— EXERCISE BRIEF —
Translate this sentence from the article on inference-based CBT for OCD into Spanish: "These faulty inferences fuel the relentless cycle of obsessions and compulsions."

Inference-Based CBT: A Powerful Tool for Treating the Core of OCD
As a CBT therapist specializing in Inference-Based Cognitive Behavioral Therapy (I-CBT), I’ve witnessed firsthand how this approach can transform lives for people struggling with Obsessive-Compulsive Disorder (OCD). While traditional CBT techniques such as Exposure and Response Prevention (ERP) have their place, I-CBT offers a unique potential to unravel the very heart of OCD’s persistent grip.
OCD: Going Beyond Fear and Risk
While OCD is often associated with fear, it’s crucial to recognize the insidious role of doubt and distorted inferences. Individuals with OCD don’t just fear something bad happening; they wrestle with deep-rooted, nagging beliefs, such as “If I don’t check the stove 20 times, my house might burn down,” even if logic suggests otherwise. These faulty inferences fuel the relentless cycle of obsessions and compulsions.
The Power of Inference-Based CBT
I-CBT empowers you to overcome your OCD by focusing on:
- Understanding Inferences: Together, we examine the logic behind obsessive thoughts. You will become an expert at understanding the chain of inferences that lead to the point of no longer trusting your senses, but instead finding yourself in “inferential confusion.”
- Learn to doubt the doubt: There are “normal” doubts, and “obsessional” doubts. We show you how to understand the difference and make the decision to stay in the world of your senses, sense of self and common sense, rather than getting swept into the OCD narrative.

— DATA BLOCK —
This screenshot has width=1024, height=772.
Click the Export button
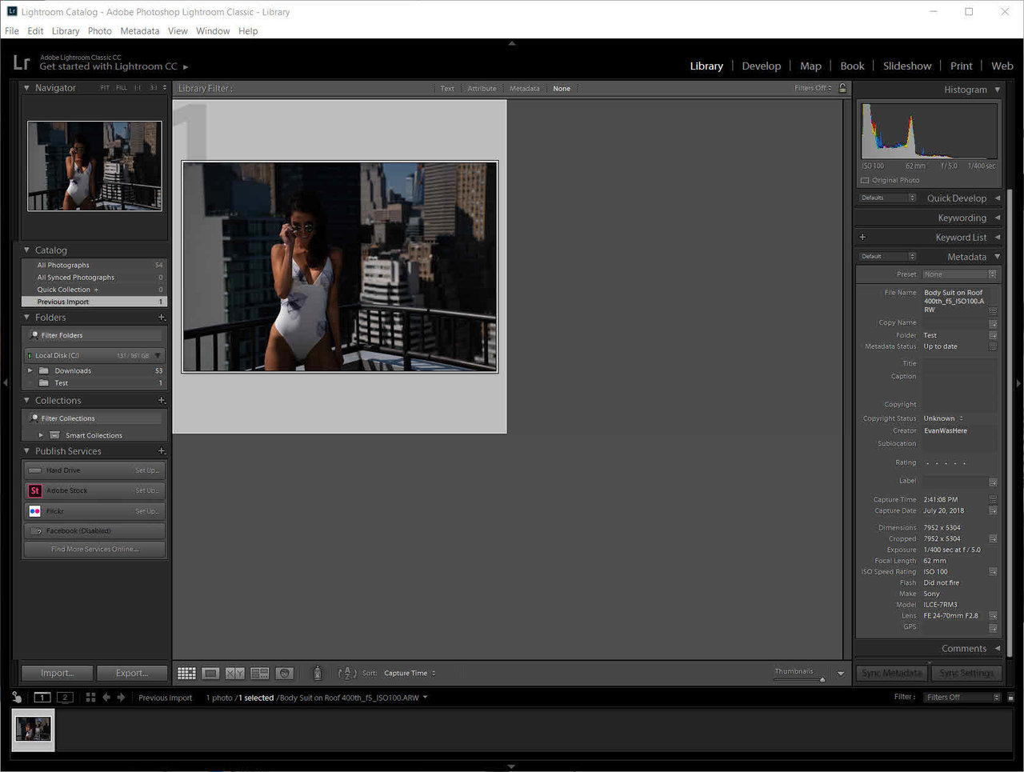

— SOLUTION —
Estas inferencias erróneas alimentan el ciclo implacable de obsesiones y compulsiones.